【霧島酒造】 クラウドへの移行を機にiPhone導入! 情報共有スピードを飛躍的に向上させた老舗焼酎メーカー

「黒霧島」などで著名な焼酎メーカーの霧島酒造は、iPhoneとクラウドで業務効率の向上を実現した。同社は、グループウェアや営業日報システムをKDDIのクラウド上に移行。さらに営業マンを中心にiPhoneを配布し、出張先などから日報システム等を利用できる環境を構築している。

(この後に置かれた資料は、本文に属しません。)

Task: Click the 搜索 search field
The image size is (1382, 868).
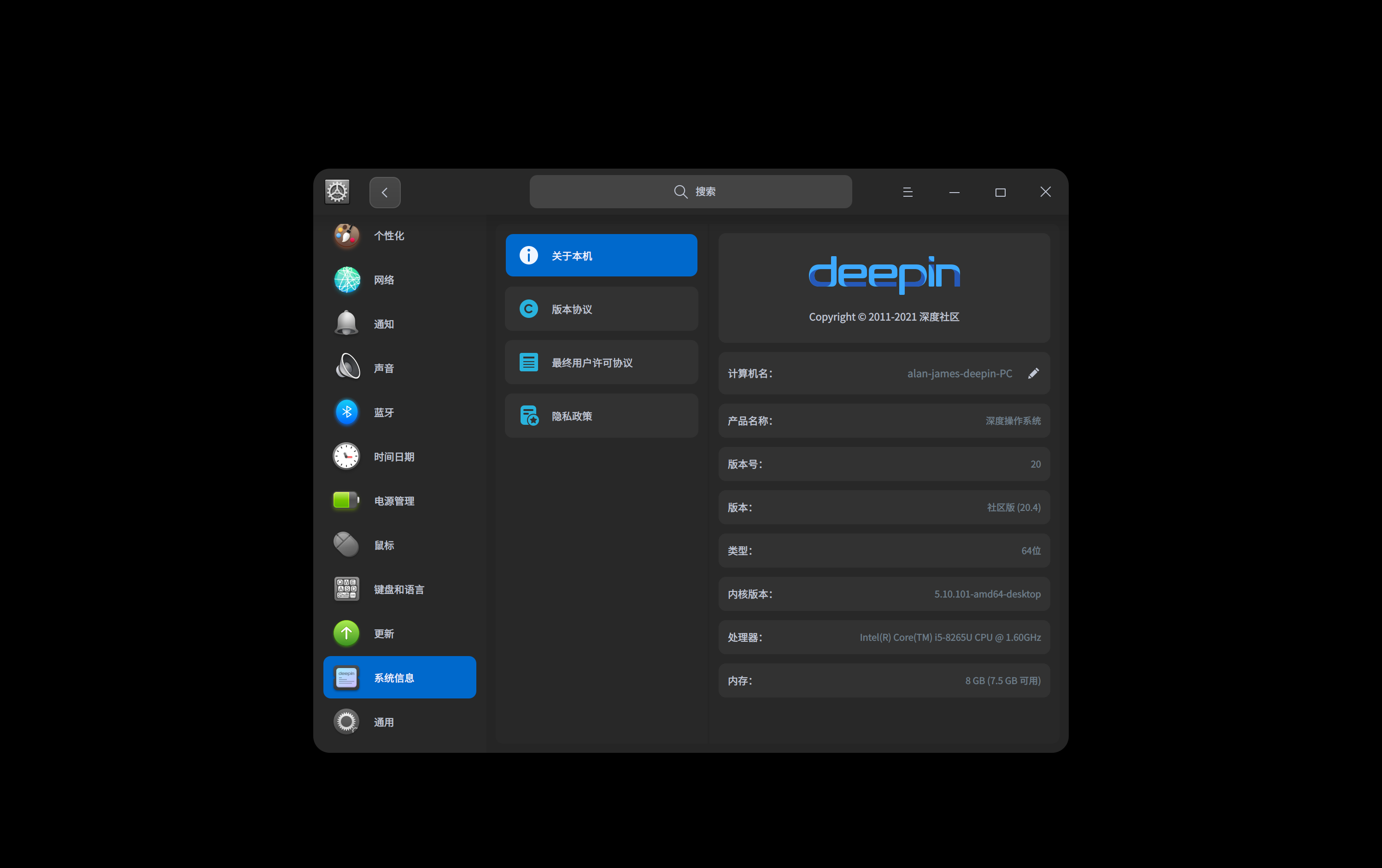Action: pos(691,192)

黒麹仕込みの芋焼酎「黒霧島」で知られる霧島酒造は、1916年(大正5年)から宮崎県都城市で本格焼酎の製造を手掛けている老舗の酒造メーカーだ。1998年発売の「黒霧島」を主力商品に販路を全国に広げ、本格焼酎では全国第2位の位置にある(帝国データバンク調べ)。

霧島酒造本社工場
霧島酒造本社工場

持ち出し禁止のノートPCを代替

霧島酒造は2011年10月から、出張や外出の多い営業と企画部門の社員を対象にKDDIの「iPhone 4S(以下iPhone)」の導入を開始、今年10月時点で30台を利用している。導入の狙いは、iPhoneをメールや電話の手段としてだけなく、社内システムのクライアントとして活用することにある。現在、営業日報とグループウェアの2つのシステムがiPhoneから利用可能となっている。

情報共有の要となるグループウェア
情報共有の要となるグループウェアがiPhoneから利用可能に

同社ではセキュリティ対策上、ノートPCの社外持ち出しを禁止している。そのため、営業部門の社員は、営業活動の状況や客先を回って得た情報を拠点に戻ってから営業日報システムに入力する必要があった。だが、全国に商品を展開する霧島酒造では営業社員は数日かけて複数の県の得意先を回るケースが少なくない。この場合、情報を一旦ノートなどにメモし、営業拠点に戻った際にまとめて入力するが、社員の負担が大きくなることや、情報の集約にタイムラグが生じることが課題となっていた。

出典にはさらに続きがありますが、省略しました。